Queste elezioni potrebbero finire con la necessità di imbracciare i fucili e andare a prendere queste carogne, la canaglia centralista romana. Bisogna andare a prendere quella canaglia - scandisce Bossi - che sta facendo apposta ad impedire il voto».
Anche il Cavaliere non rinuncia all'affondo e, dopo la provocazione di Franceschini («Ha già trovato a cosa dare la colpa di un’ormai vicina sconfitta»), va all'attacco: «Ha detto una assoluta menzogna. La questione delle schede è stata sollevata da loro.

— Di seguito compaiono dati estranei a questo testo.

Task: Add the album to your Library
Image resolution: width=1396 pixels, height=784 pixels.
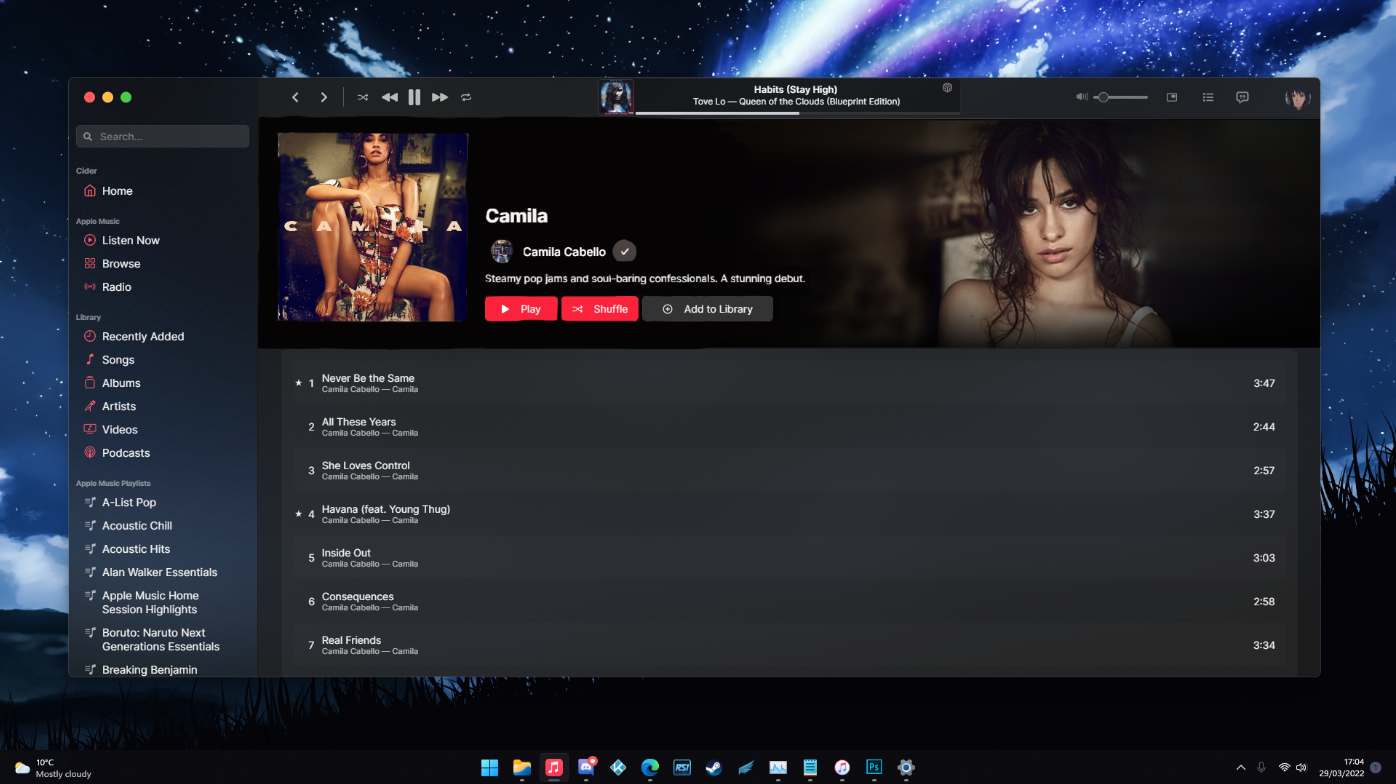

Ho visto le schede e ho concordato circa la possibilità di incertezza e confusione». «Sono assolutamente certo della nostra vittoria - aggiunge Berlusconi - conosco i dati e ormai il distacco nei loro confronti è assolutamente incolmabile».
A Brindisi, intanto, Veltroni cerca lo scatto finale. «Qualche mese fa eravamo a 22 punti sotto, ora siamo lì, a una incollatura- ha detto l'ex sindaco di Roma- dobbiamo fare insieme l’ultimo miglio». «Il Partito democratico- ha aggiunto- è stato protagonista della più spettacolare rimonta della storia politica. E ora ce lapuò fare». E, sulla polemica sollevata da Bossi, ironizza: «Voglio sapere da chi si candida a governare il Paese se una persona che dice queste parole può essere il ministro delle Riforme». «Ma dove viviamo, dove siamo - prosegue indignato il candidato premier del Pd -, si parla di imbracciare i fucili. Con queste parole il Paese non reggerà, la destra è solo capace di seminare odio e paura».